I would place about a 0.1% chance that I will get around to that, sorry
9:50 AM
Mark M.
from what I've seen, that whole area is fraught with complications
olivier
bummer. meanwhile, in your experience, is the lifecycle stuff in architecture ready for prime time? I wired it up to an AppCompatActivity and it did not work. I saw a bug re. plain Activities but apparently it doesn't work even with AppCompatActivity. and yes I had set it up as a custom LifeCycleObserver as per the docs
Mark M.
make sure you are using 26.1.0
of the support libraries
AppCompatActivity should now be lifecycle-aware
that being said, this stuff still has an alpha label
olivier
good. and how is arch coming along? it has been stuck at alpha9 for ages.
Mark M.
well, it bumped to the strange alpha9-1 last week
and alpha9 itself is only a few weeks old IIRC
about four weeks (August 19th)

### [Exercise 1]
Set down everything from "make sure you" down to "alpha9 for ages." in the chat transcript, word for word.
### [Exercise 2]
Answer these questions from the chat transcript:
(a) Which version of the support libraries does Mark M. say to make sure you are using?
(b) What label does Mark M. say the lifecycle stuff still has?
(c) What date does Mark M. give for alpha9?

### [Source material]
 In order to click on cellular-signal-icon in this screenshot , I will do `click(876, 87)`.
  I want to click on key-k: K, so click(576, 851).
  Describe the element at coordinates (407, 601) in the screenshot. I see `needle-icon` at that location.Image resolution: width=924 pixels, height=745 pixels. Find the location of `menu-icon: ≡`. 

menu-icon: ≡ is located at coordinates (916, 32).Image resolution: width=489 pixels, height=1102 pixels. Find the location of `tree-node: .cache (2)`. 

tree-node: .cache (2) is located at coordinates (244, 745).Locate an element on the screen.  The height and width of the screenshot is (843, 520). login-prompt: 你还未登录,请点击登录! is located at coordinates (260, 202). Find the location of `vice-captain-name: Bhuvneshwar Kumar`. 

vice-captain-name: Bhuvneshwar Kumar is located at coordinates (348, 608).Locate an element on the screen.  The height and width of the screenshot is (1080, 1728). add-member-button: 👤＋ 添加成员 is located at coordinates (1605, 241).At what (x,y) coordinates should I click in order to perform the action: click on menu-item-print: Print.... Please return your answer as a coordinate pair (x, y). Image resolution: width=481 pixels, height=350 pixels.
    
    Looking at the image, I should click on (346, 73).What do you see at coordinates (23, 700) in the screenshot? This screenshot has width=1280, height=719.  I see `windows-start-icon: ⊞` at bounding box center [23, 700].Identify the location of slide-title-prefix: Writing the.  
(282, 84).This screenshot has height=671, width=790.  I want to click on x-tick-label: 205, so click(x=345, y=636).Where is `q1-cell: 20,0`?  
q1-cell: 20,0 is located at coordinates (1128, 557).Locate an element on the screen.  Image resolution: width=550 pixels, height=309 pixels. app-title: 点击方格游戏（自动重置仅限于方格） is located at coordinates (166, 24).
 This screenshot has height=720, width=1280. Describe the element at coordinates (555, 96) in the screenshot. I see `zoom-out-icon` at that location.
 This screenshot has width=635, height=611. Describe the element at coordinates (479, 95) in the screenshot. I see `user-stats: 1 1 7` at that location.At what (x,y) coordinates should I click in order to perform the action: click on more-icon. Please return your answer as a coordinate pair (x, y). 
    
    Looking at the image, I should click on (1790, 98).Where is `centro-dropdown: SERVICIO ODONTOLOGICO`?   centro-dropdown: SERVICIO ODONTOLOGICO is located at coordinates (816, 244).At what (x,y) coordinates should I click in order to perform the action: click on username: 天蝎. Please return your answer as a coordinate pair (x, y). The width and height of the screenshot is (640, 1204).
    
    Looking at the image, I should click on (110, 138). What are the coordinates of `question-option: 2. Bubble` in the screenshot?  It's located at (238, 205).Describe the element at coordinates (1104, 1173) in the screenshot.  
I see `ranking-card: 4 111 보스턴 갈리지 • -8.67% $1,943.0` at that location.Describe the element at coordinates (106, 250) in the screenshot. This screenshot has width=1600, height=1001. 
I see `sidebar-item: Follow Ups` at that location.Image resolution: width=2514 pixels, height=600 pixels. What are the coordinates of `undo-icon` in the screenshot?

### [Your response 1]
make sure you are using 26.1.0
of the support libraries
AppCompatActivity should now be lifecycle-aware
that being said, this stuff still has an alpha label
olivier
good. and how is arch coming along? it has been stuck at alpha9 for ages.

### [Your response 2]
(a) 26.1.0
(b) An alpha label
(c) August 19th